Football’s Week of Reckoning
Last week, a group of self-serving businessman and oil barons with detrimental delusions of grandeur, finally unveiled their arrogant foresight competition that they worryingly believed would “save football.”
“The European Super League” they called it; an annual league intended to challenge the status quo of European football and bring the sport into a new “post-pandemic” era of success. In reality, what they carried out was the “attempted murder of English football” (as Gary Neville so eloquently phrased it) and a means to further line their own pockets.
Frustratingly, the powers that be behind my own team were one of the “big six” clubs to agree to join the facade, albeit one of the last. They claimed to join a fast-moving train in fear of being left behind, but what wonders why they weren’t resolute in standing by their club and remaining behind at the station. While we were the first to pull out and profess to seeing the error of our ways, the whole thing still leaves a sour taste in the mouth, such is my passion for this club (read An Ode to a Hero for more musings).
Even those uninterested by the comings and goings of modern sport were pulled into this tirade as protesters swarmed outside the gates of their respective clubs’ stadiums and politicians took to the media to announce their intentions of combatting what was to come. Aside from the ethical issues of disregarding social distancing guidelines, it was a sight to behold, and, were it not for the global pandemic still sweeping our planet, this would surely be considered one of the biggest and most controversial cultural events this year.
But, aside from all the negative backlash and talk of foreign invasion and the still-raging issues with club ownership, talk of the European Super League has managed to relatively subside for now. In reflection, what I feel is a more earnest way to view this whole debacle is by focusing on what we were able to achieve, rather than what was almost lost.

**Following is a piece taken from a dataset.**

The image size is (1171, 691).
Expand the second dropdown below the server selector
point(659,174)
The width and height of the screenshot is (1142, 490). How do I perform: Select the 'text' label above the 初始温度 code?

We, the fans, exercised our law-abiding right to protest and demonstrate our views, morals and beliefs, and we able to stop harmful and potentially irreparable change by doing so. We reimposed the significance and magnitude of the fans and the football community in a season where our absence in stadiums has been, frankly, devastating and glaringly obvious.
Essentially, this is a David and Goliath story in all its essence. The common people (as we were likely viewed by those leading the charge) were united under shared and passionately profound principles. Consequently, we found ourselves able to overthrow the powers that be (for now at least) and that is a hard achieved result we should be immensely proud of.
To their own detriment, the “founders” of the European Super League grossly misunderstood the context of football in this country and just how much competitive sport means to so many of us. In the grips of an often unsettling pandemic, its moments of triumph such as these remind us of the power of the human spirit and just what we can achieve when we all pull together for a worthwhile cause.